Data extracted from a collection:
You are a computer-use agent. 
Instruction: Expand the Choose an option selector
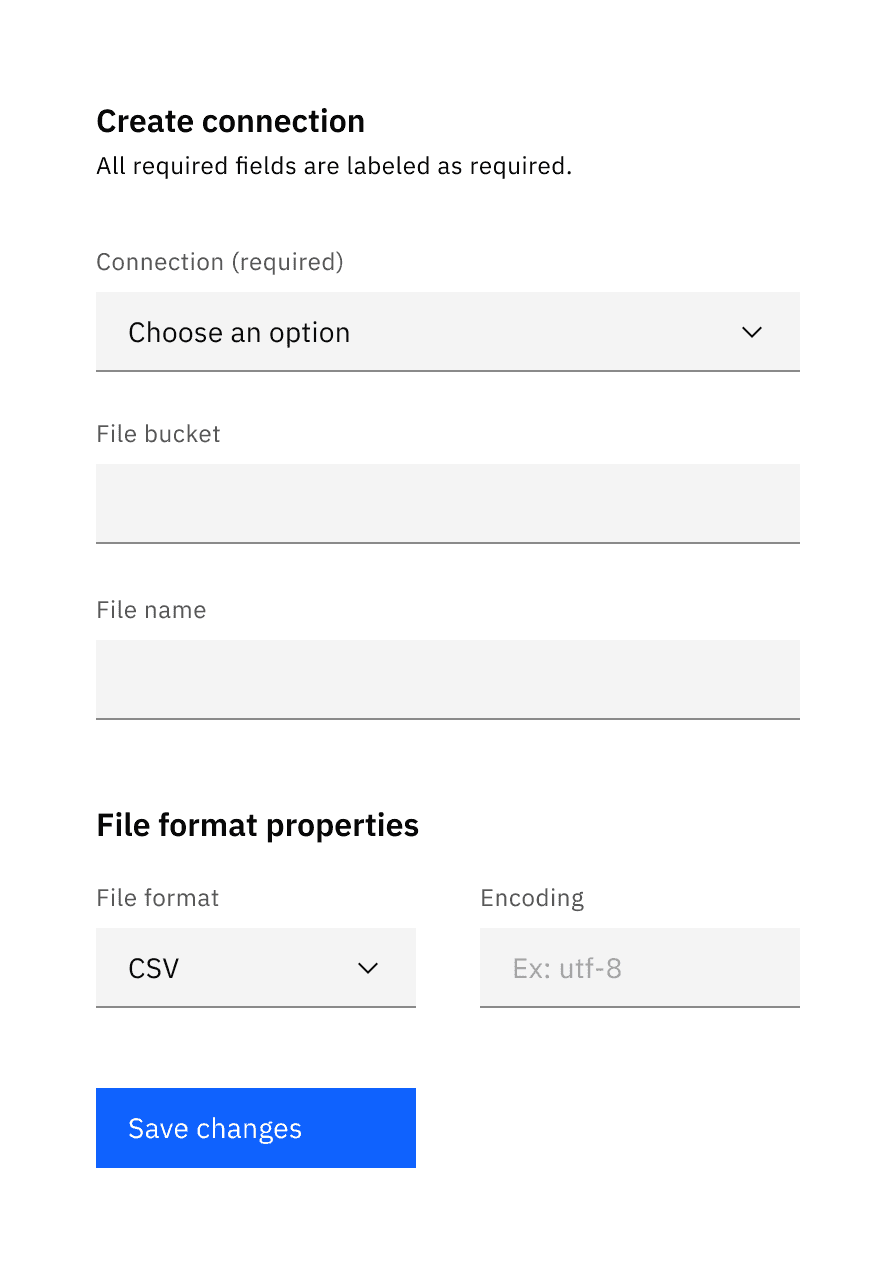(x=448, y=332)
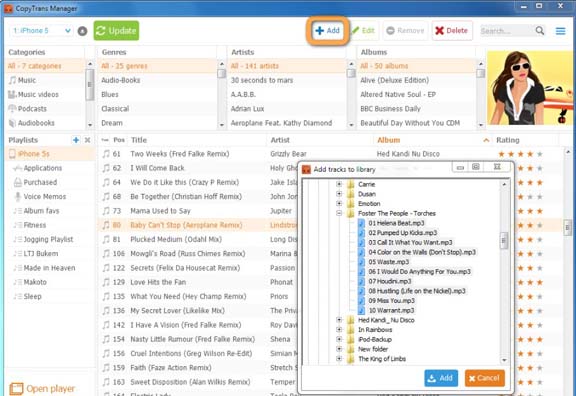
Task: Click the green Update button
Action: [116, 30]
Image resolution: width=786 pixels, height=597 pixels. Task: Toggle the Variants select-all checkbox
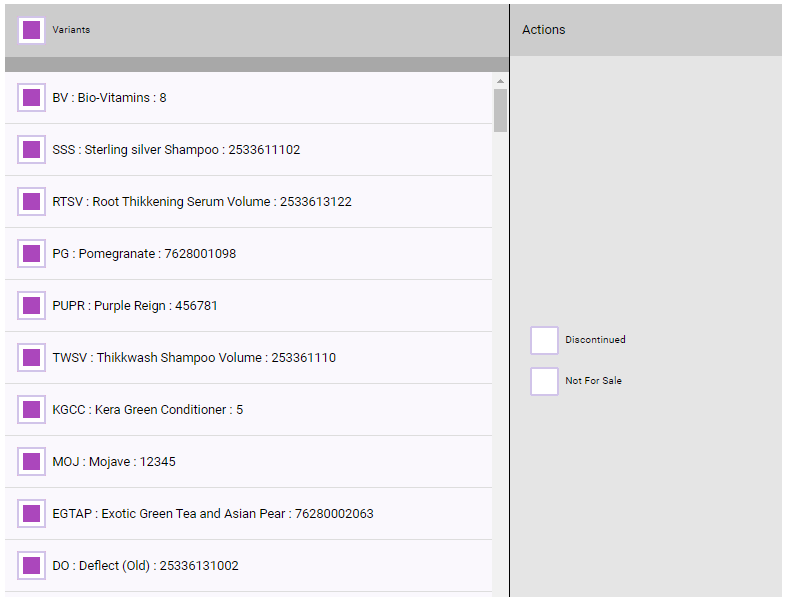point(31,30)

* Work instruction *
Repeat exactly, please: transcribe each entry and leave out the pictures.

* Exercise answer *
You are a computer-use agent. 
Instruction: Expand the Choose an option selector
(x=448, y=332)
Task: Click the green Update button
Action: [116, 30]
Image resolution: width=786 pixels, height=597 pixels. Task: Toggle the Variants select-all checkbox
point(31,30)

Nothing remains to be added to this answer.